Vulkan documentation just got easier! The Vulkan Working Group has gathered all the key documents including the specifications, guides, tutorials and samples into a single website to allow developers to navigate quickly to the information they need.

It is unclear from this page what documentation is going to continue to be supported and what is not.

For example, will there still be PDFs? The docs.vulkan website doesn’t seem to have links to any. If there are going to still be PDFs, then there should probably be some links to them.

And if there will still be PDFs, will it just be one PDF (current version + all extensions) or will there be multiple PDFs provided?

Address the needs for the full range of developer experience

I’m not sure how throwing the full complexity of current version+all extensions helps with that. The nice thing about 1.3 or 1.3+KHR is that… it’s shorter. The core information is more readily available and digestible from the specification. And sure, 1.3 does contain a lot of cruft (API functions that still exist but are duplicates of extensible versions of that API, etc), but there are a lot of Vulkan extensions.

The extended version of the specification is just a lot less readable and comprehensible, particularly for relatively new users. Is the expectation that such users shouldn’t read the specification and instead should use the tutorials or the guide?

  • The existing 1.3+all extensions spec in the registry will continue
    to be published in HTML and PDF form, as will the HTML refpages.
  • The 11 other variants currently published will be retired and (to
    the degree possible) redirected to the 1.3+all extensions spec.
  • The new docs.vulkan.org HTML site will be published in the same
    1.3+all extensions variant.

Will the docs.vulkan site actually link to the PDF? Because at present, I see no links to it. A single PDF has a number of advantages (a search that isn’t an “internet search” that tries to search for what you meant instead of what you asked, for example), so it would be good if it weren’t hidden.

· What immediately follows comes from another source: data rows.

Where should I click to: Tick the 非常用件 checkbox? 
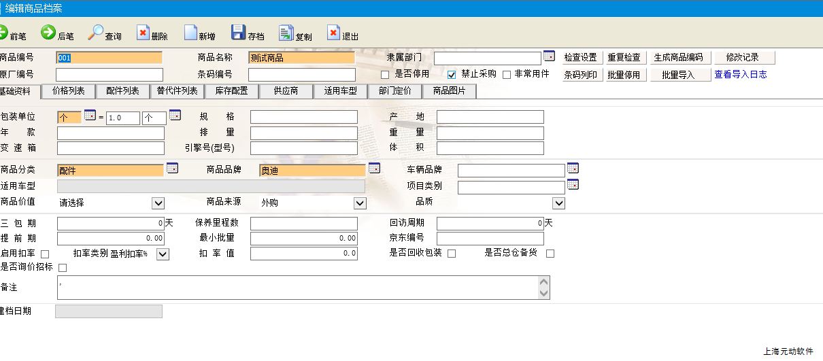click(506, 75)
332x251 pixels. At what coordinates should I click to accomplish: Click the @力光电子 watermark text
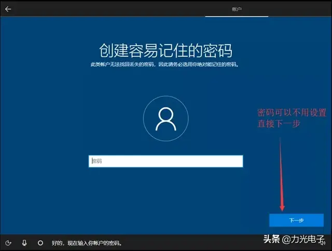click(303, 239)
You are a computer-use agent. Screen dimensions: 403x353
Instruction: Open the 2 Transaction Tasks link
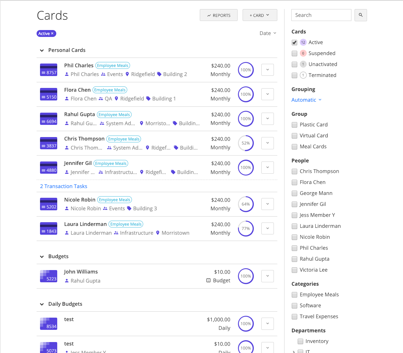coord(63,186)
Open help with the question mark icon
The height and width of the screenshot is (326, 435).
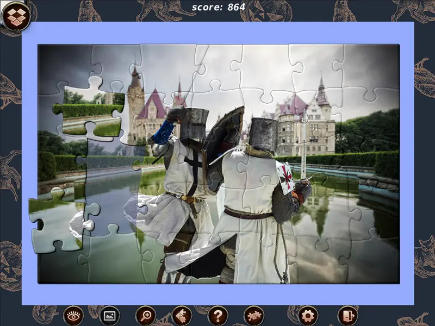218,315
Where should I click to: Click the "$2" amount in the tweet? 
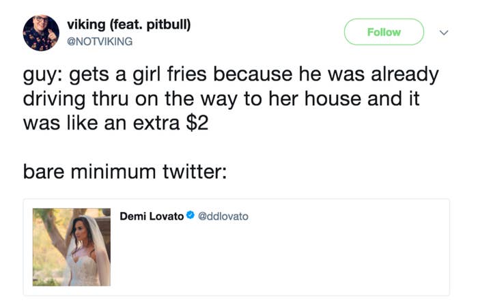pos(197,123)
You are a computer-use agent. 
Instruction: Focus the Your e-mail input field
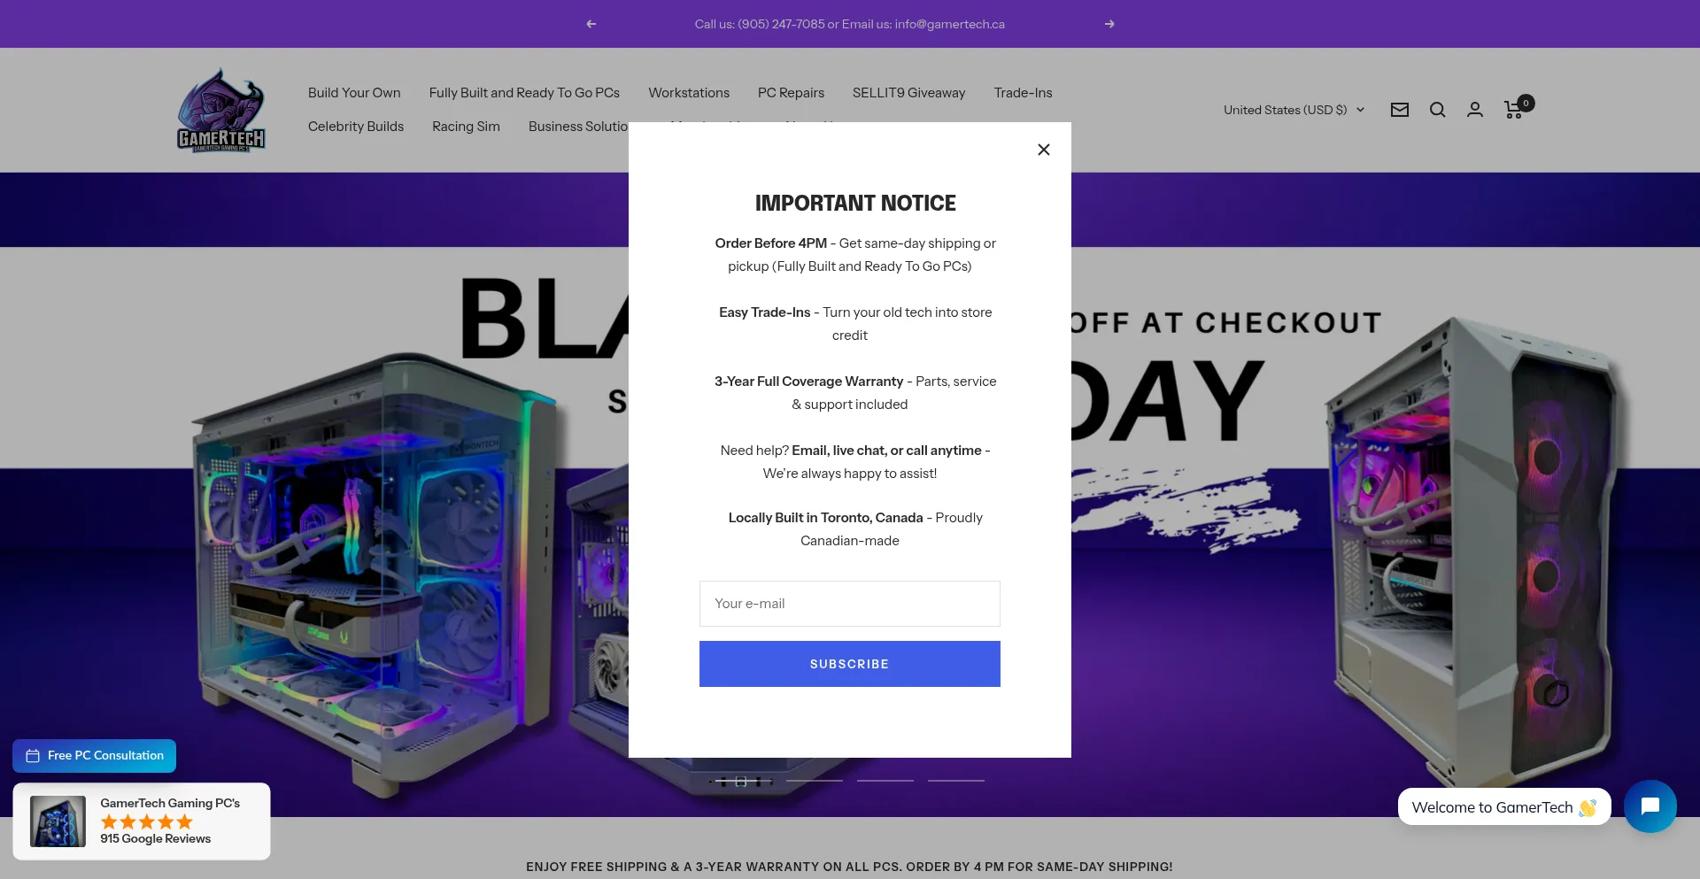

As for essentially “retiring” all other versions of the specification, I don’t know how I should recommend the specification going forward.

I’ve always been a big proponent of pushing newer users to reading the specification itself. The Vulkan specification can be a very readable document, and while it has a bit of complexity to it, the document itself is pretty reasoanble and digestible.

But that is only true of the core-only specification (or core+KHR, as there aren’t that many KHR extensions). Once you start shoving every single extension into the document, it quickly becomes an unreadable mess. If you’re trying to understand how synchronization works, having to jump over a bunch of vendor-specific information inbetween the kernels of information that is relevant to Vulkan as a whole just isn’t helpful. Users learning Vulkan need to learn Vulkan, not a bunch of vendor stuff or edge-case extensions.

Basically, I’m not sure that I can in good conscious recommend to newer Vulkan users that they should read a document that now only contains 40% of the information they actually need to know and 60% of a bunch of unimportant stuff that will just confuse them.

So how should we expect users to use the specification going forward?